As she repeatedly returned with helpful suggestions on sauces to try with my spinach pie (yum, just yum) she would stay a bit longer and talk a bit more.  This girl needed to talk.  I thought D would become irritated, but he rolled with it……and chatted back a bit with her although most of the conversation was between her and I.  I love him for that - His patience with this waitress who had taken our dinner conversation hostage, who is also a person who obviously needed some talking time with people who might listen.

She’s had a tough row to hoe like many.  I learned that she grew up next to the town I grew up in (both of us transplanted now) and that she lives in a halfway house, (explaining why she chose this particular town to move to….not her choice at all) and that she made some poor passive choices in her life that led her to where she is now…..waitressing, no car, looking for more and/or better work.  Even with 10 years difference in age we know some of the same people.

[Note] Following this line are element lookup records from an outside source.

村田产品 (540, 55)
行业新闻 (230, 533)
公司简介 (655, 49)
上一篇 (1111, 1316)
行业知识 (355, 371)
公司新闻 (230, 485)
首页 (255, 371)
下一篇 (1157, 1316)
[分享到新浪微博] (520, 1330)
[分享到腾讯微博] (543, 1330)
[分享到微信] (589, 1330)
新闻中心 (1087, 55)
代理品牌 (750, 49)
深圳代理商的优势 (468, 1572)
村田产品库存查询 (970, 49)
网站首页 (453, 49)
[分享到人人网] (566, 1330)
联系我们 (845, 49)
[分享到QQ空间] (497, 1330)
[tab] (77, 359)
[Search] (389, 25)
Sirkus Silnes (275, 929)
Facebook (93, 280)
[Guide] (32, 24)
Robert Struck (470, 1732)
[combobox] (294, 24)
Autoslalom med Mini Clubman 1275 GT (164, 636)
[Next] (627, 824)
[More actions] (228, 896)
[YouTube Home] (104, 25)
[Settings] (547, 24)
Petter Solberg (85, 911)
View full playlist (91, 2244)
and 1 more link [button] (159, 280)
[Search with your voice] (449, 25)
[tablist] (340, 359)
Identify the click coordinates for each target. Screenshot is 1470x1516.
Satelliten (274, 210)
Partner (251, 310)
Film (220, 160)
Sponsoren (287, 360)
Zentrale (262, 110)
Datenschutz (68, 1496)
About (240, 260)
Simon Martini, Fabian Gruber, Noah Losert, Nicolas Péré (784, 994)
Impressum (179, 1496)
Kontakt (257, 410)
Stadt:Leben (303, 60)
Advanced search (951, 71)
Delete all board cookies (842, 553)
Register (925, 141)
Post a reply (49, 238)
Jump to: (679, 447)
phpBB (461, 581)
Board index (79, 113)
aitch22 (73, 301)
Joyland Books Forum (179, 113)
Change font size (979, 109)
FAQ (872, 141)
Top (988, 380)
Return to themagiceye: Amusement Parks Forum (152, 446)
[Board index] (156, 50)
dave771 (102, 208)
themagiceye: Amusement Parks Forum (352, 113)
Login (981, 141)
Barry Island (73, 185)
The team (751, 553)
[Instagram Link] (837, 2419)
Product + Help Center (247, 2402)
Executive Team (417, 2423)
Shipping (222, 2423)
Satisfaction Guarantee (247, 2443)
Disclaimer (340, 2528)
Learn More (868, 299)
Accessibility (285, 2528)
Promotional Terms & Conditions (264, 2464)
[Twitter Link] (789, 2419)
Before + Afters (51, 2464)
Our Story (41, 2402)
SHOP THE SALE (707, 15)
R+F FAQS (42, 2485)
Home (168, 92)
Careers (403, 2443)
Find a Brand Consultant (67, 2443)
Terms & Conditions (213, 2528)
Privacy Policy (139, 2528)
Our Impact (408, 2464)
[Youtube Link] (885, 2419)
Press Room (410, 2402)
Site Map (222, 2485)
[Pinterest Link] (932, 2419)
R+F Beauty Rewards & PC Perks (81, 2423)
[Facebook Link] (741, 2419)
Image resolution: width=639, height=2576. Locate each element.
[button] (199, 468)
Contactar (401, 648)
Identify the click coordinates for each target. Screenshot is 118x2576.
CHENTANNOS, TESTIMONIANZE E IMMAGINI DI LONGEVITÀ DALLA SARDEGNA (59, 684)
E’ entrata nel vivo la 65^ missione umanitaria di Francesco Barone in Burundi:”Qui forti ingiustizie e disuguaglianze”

Now, there are some that would think this is pretty inappropriate talk between people in this particular situation…..i would have been one of those “some” before tonight.  However, as I sat there listening to her I couldn’t help but think how easily our situations could have been reversed. While our lives are on completely different paths, how very similar we are both feeling.  Helpless.  Frustrated.  Sad…..and hopeful for a better future.

I don’t know what kind of a sign this is, and I don’t know if I believe in coincidence, but I do believe what goes around comes around and that we are all more alike than we are different.  Was she sent to me by some divine power to give me a big kick in the ass to appreciate my life more than I do?  Am I meant to help her?  Or have I already by not passing judgment, by allowing her to talk, by encouraging her to carry on and not give up?  Has she been placed in my path for a reason? And if so, what is that reason?

This is the type of circular thinking that takes place in my head on a daily basis.  It’s my life in the middle of the street.